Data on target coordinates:
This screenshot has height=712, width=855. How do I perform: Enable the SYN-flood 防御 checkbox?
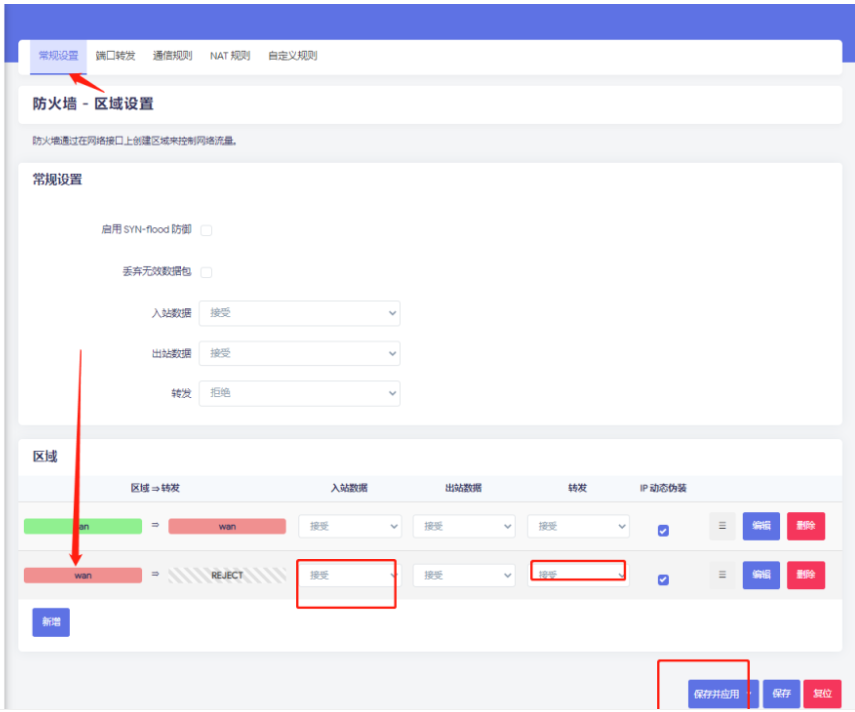pyautogui.click(x=206, y=230)
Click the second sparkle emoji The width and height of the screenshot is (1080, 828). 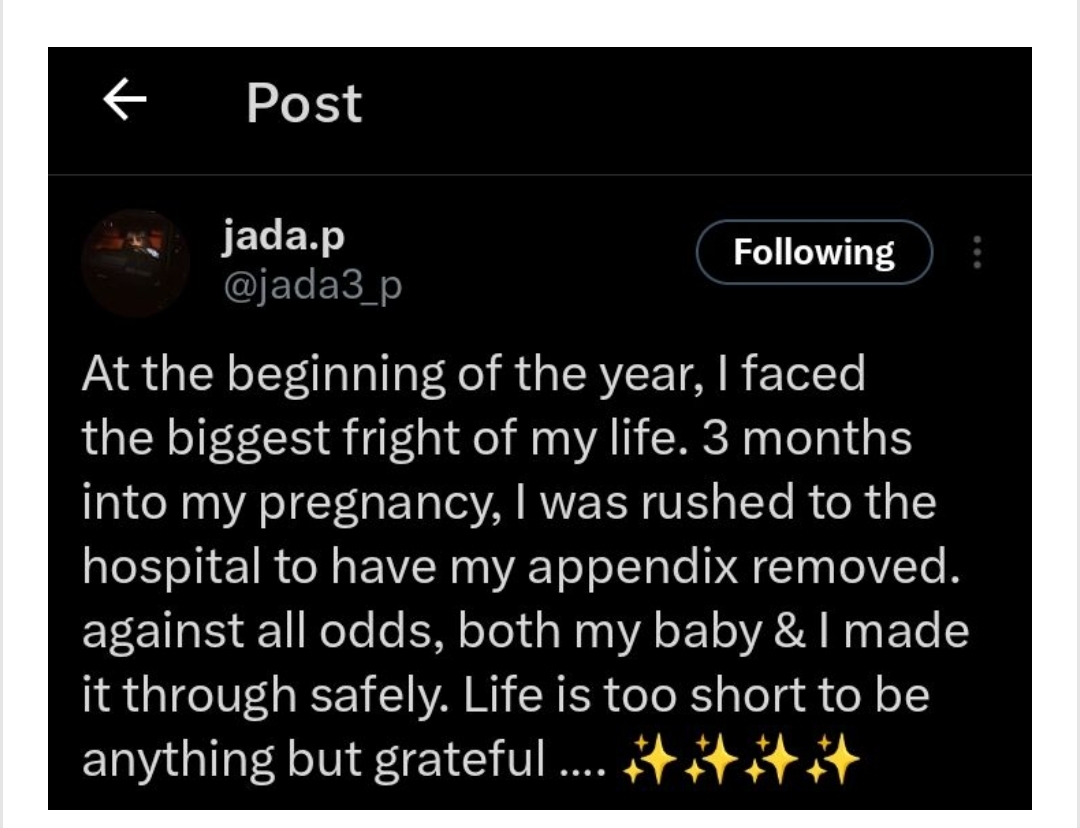pos(712,760)
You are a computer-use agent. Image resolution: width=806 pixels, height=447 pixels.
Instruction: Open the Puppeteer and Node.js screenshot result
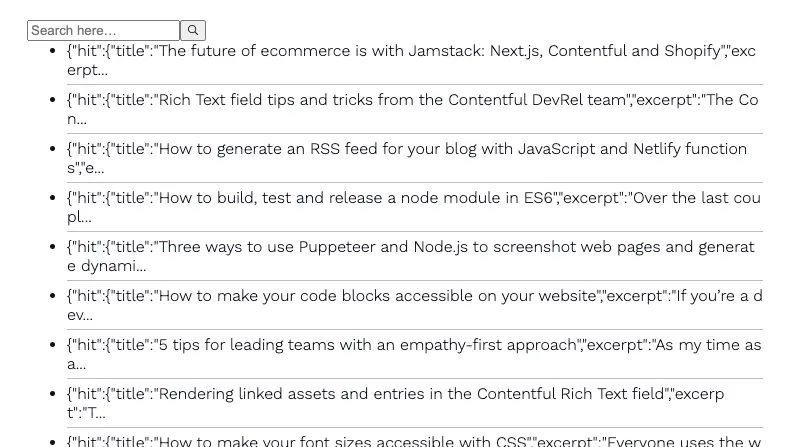coord(415,256)
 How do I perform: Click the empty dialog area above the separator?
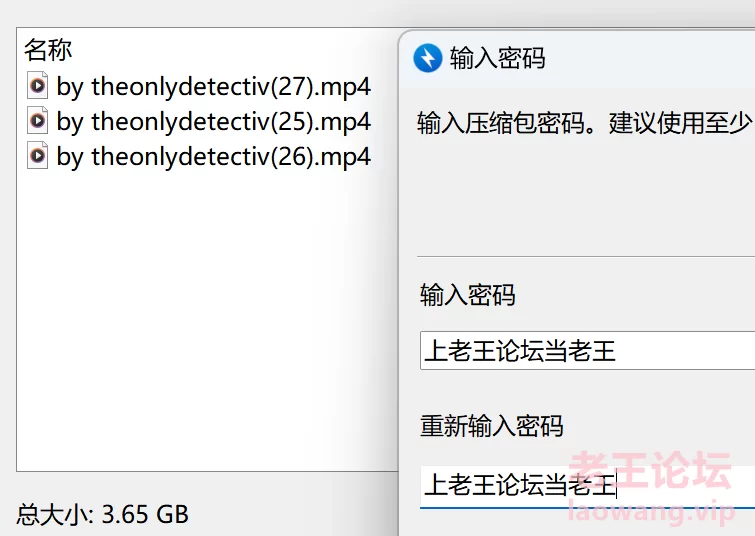tap(585, 197)
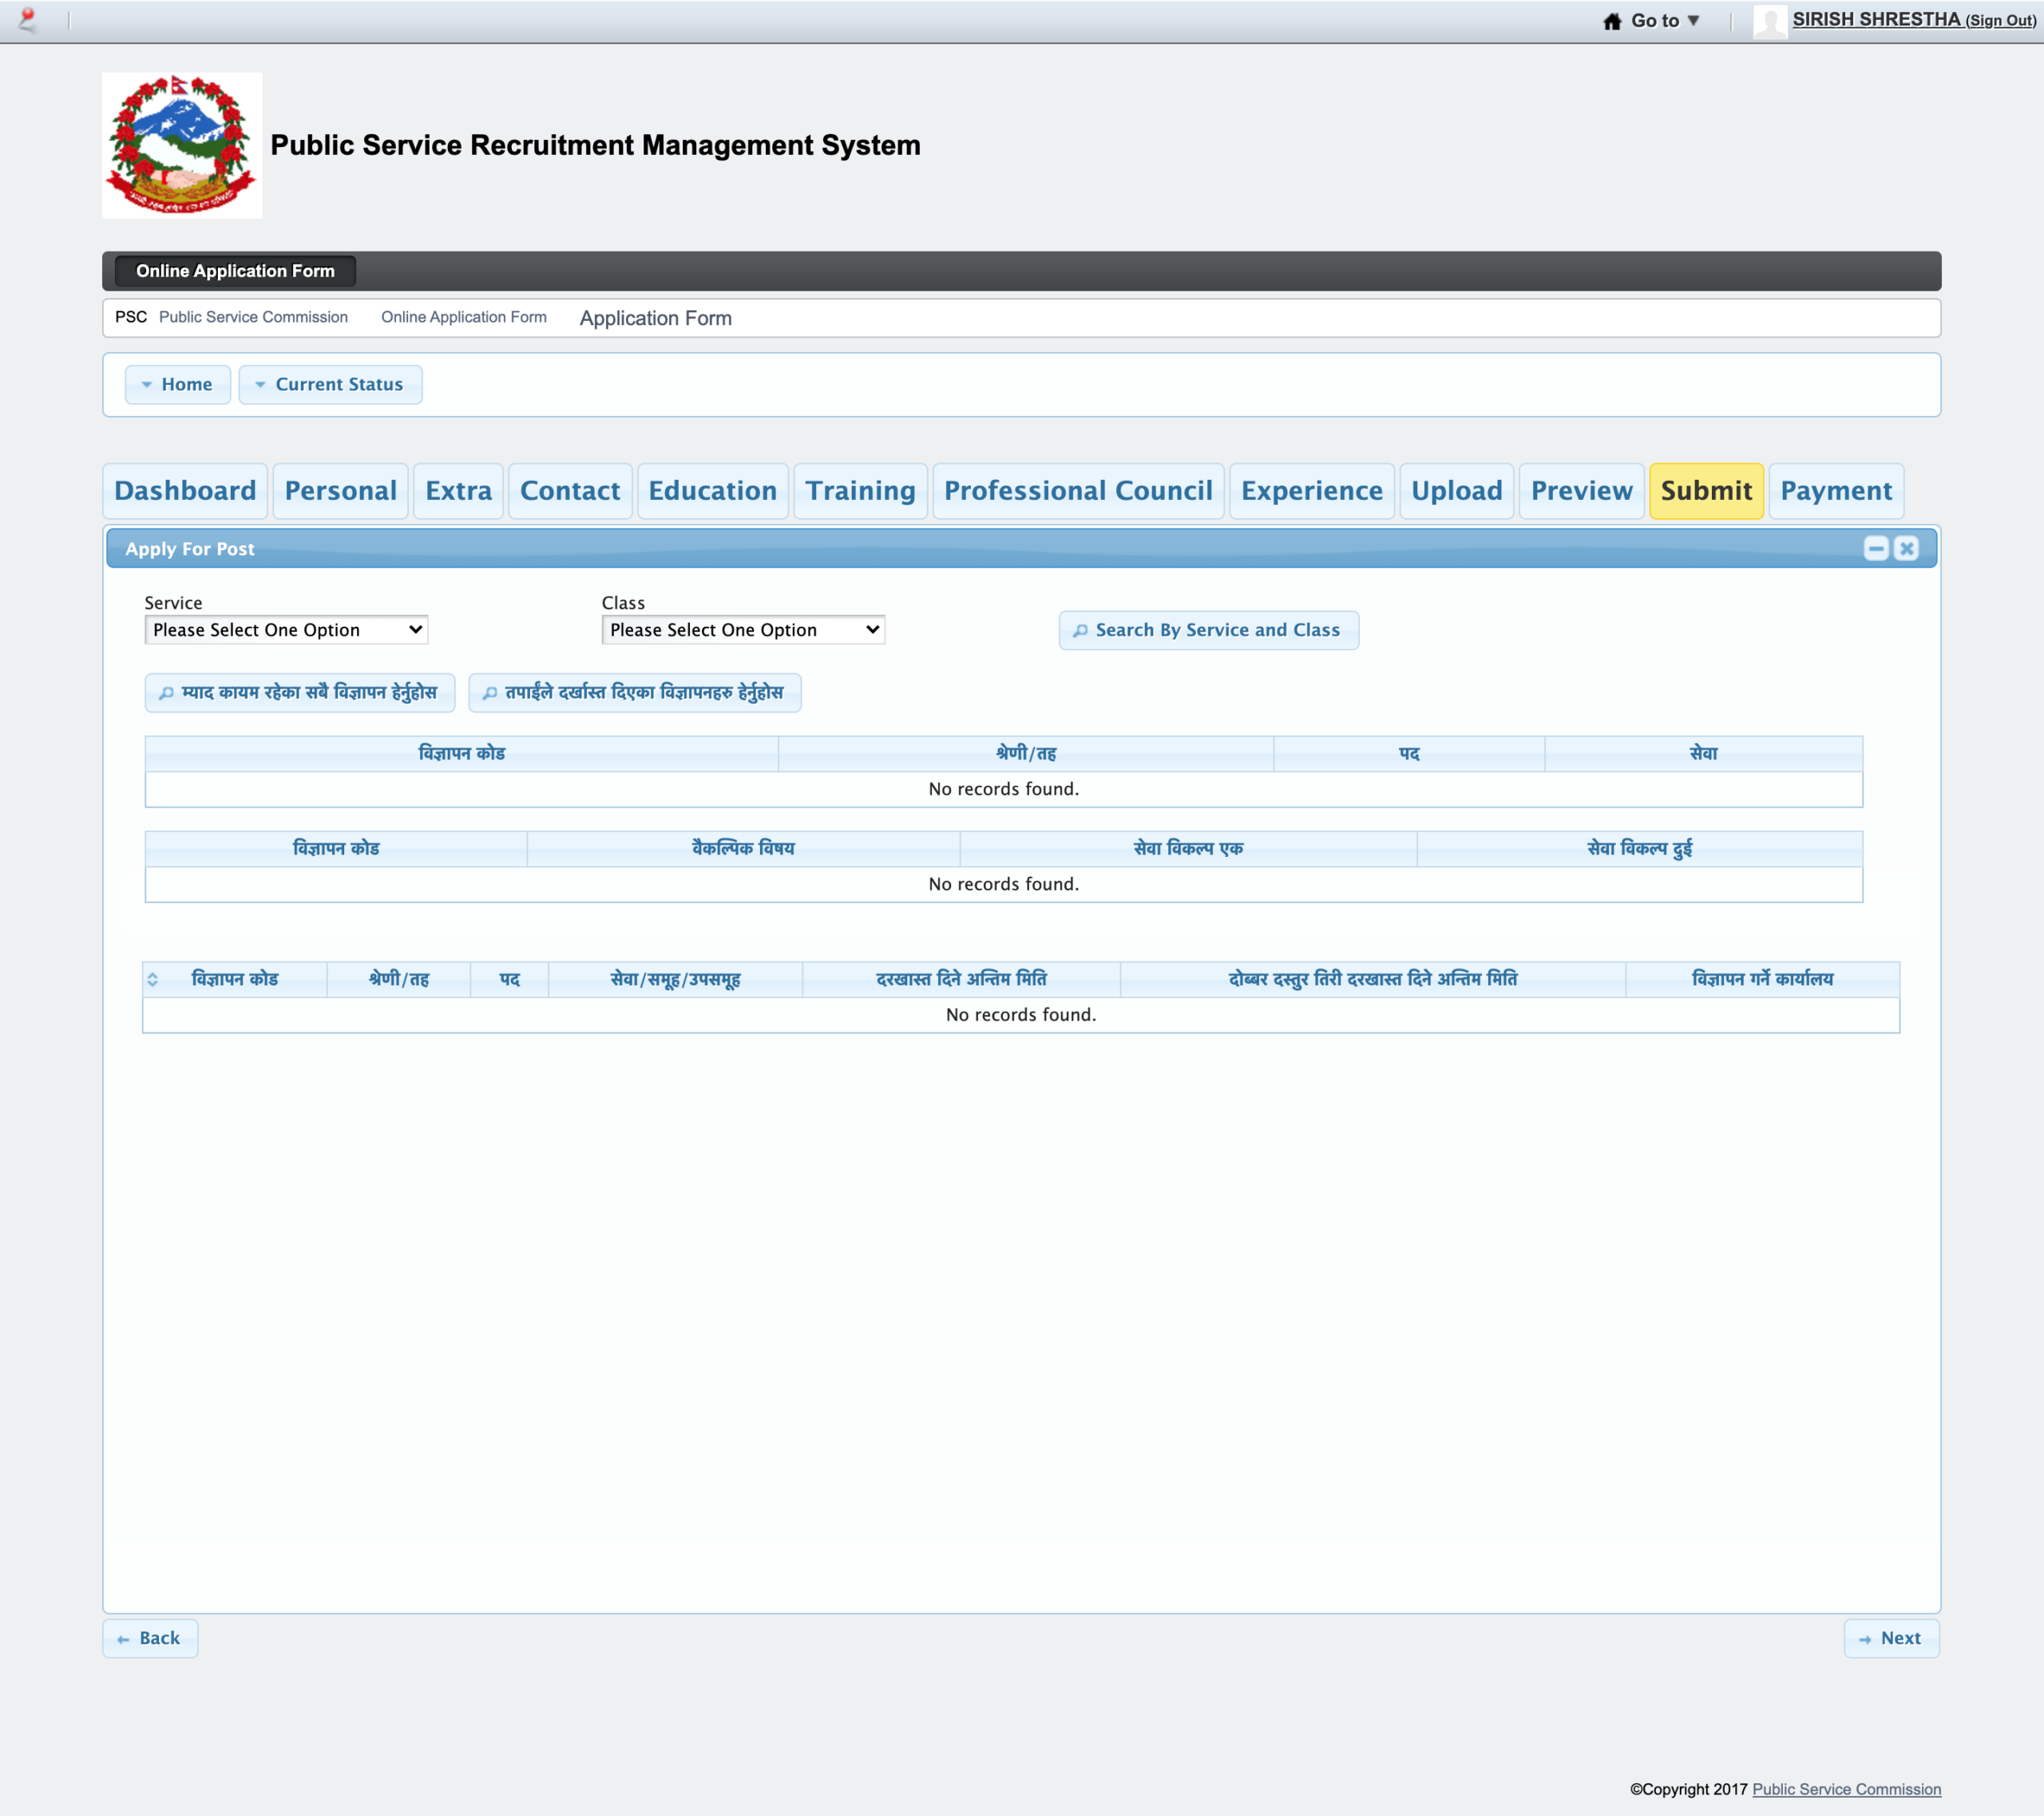Click the Next button
The width and height of the screenshot is (2044, 1816).
1890,1638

INSTRUCTIONS FOR THE TASK ->
Return the data without any changes, starting with the line that contains "How do I perform: Click" and going on through the end of the data. Leave the pictures out of your answer.

FINISHED EXERCISE ->
 How do I perform: Click the empty dialog area above the separator?
tap(585, 197)
Click the Next button
The width and height of the screenshot is (2044, 1816).
1890,1638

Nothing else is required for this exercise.